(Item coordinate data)
>> BEGIN

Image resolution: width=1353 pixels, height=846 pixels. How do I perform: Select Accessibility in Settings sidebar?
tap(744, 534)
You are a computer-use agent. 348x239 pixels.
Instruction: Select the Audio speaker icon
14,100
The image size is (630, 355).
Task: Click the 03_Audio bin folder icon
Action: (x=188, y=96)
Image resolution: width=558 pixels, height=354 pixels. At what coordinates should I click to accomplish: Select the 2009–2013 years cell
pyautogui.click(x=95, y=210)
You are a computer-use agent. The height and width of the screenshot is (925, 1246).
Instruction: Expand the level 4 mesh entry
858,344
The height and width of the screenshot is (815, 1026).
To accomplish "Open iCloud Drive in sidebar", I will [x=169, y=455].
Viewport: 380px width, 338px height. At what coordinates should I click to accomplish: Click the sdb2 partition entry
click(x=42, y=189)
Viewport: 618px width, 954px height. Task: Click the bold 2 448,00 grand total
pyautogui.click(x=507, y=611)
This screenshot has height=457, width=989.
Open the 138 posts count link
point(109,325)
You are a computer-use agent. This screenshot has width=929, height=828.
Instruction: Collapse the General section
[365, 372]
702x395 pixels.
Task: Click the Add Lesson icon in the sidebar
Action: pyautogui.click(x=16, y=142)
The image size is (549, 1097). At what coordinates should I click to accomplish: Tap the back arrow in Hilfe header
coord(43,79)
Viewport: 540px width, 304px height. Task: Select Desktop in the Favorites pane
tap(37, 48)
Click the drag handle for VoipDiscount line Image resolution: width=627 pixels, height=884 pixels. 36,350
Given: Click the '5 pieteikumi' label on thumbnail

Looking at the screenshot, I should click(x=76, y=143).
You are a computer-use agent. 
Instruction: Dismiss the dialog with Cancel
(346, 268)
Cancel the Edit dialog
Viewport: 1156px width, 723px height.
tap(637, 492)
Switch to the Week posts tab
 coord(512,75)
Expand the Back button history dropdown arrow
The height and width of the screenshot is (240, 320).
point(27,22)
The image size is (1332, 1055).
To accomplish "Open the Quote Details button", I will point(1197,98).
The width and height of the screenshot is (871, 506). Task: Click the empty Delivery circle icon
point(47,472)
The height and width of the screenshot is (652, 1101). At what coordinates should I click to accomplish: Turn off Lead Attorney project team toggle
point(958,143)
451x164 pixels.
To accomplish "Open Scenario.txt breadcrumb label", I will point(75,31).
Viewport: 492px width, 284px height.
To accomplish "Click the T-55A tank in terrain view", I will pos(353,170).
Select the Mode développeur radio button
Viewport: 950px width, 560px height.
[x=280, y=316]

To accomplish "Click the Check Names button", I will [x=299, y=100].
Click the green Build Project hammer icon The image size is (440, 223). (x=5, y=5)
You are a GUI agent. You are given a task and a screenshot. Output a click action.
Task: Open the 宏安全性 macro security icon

>> END

Instructions to follow » Could you copy all of the records above word for word, keeping every line unchanged?

Reply to the task »
Image resolution: width=1353 pixels, height=846 pixels. How do I perform: Select Accessibility in Settings sidebar?
tap(744, 534)
You are a computer-use agent. 348x239 pixels.
Instruction: Select the Audio speaker icon
14,100
The image size is (630, 355).
Task: Click the 03_Audio bin folder icon
Action: (x=188, y=96)
Image resolution: width=558 pixels, height=354 pixels. At what coordinates should I click to accomplish: Select the 2009–2013 years cell
pyautogui.click(x=95, y=210)
You are a computer-use agent. The height and width of the screenshot is (925, 1246).
Instruction: Expand the level 4 mesh entry
858,344
The height and width of the screenshot is (815, 1026).
To accomplish "Open iCloud Drive in sidebar", I will [x=169, y=455].
Viewport: 380px width, 338px height. At what coordinates should I click to accomplish: Click the sdb2 partition entry
click(x=42, y=189)
Viewport: 618px width, 954px height. Task: Click the bold 2 448,00 grand total
pyautogui.click(x=507, y=611)
This screenshot has height=457, width=989.
Open the 138 posts count link
point(109,325)
You are a computer-use agent. This screenshot has width=929, height=828.
Instruction: Collapse the General section
[365, 372]
702x395 pixels.
Task: Click the Add Lesson icon in the sidebar
Action: pyautogui.click(x=16, y=142)
The image size is (549, 1097). At what coordinates should I click to accomplish: Tap the back arrow in Hilfe header
coord(43,79)
Viewport: 540px width, 304px height. Task: Select Desktop in the Favorites pane
tap(37, 48)
Click the drag handle for VoipDiscount line Image resolution: width=627 pixels, height=884 pixels. 36,350
Given: Click the '5 pieteikumi' label on thumbnail

Looking at the screenshot, I should click(x=76, y=143).
You are a computer-use agent. 
Instruction: Dismiss the dialog with Cancel
(346, 268)
Cancel the Edit dialog
Viewport: 1156px width, 723px height.
tap(637, 492)
Switch to the Week posts tab
 coord(512,75)
Expand the Back button history dropdown arrow
The height and width of the screenshot is (240, 320).
point(27,22)
The image size is (1332, 1055).
To accomplish "Open the Quote Details button", I will point(1197,98).
The width and height of the screenshot is (871, 506). Task: Click the empty Delivery circle icon
point(47,472)
The height and width of the screenshot is (652, 1101). At what coordinates should I click to accomplish: Turn off Lead Attorney project team toggle
point(958,143)
451x164 pixels.
To accomplish "Open Scenario.txt breadcrumb label", I will point(75,31).
Viewport: 492px width, 284px height.
To accomplish "Click the T-55A tank in terrain view", I will pos(353,170).
Select the Mode développeur radio button
Viewport: 950px width, 560px height.
[x=280, y=316]

To accomplish "Click the Check Names button", I will [x=299, y=100].
Click the green Build Project hammer icon The image size is (440, 223). (x=5, y=5)
You are a GUI agent. You are given a task and a screenshot. Output a click action.
Task: Open the 宏安全性 macro security icon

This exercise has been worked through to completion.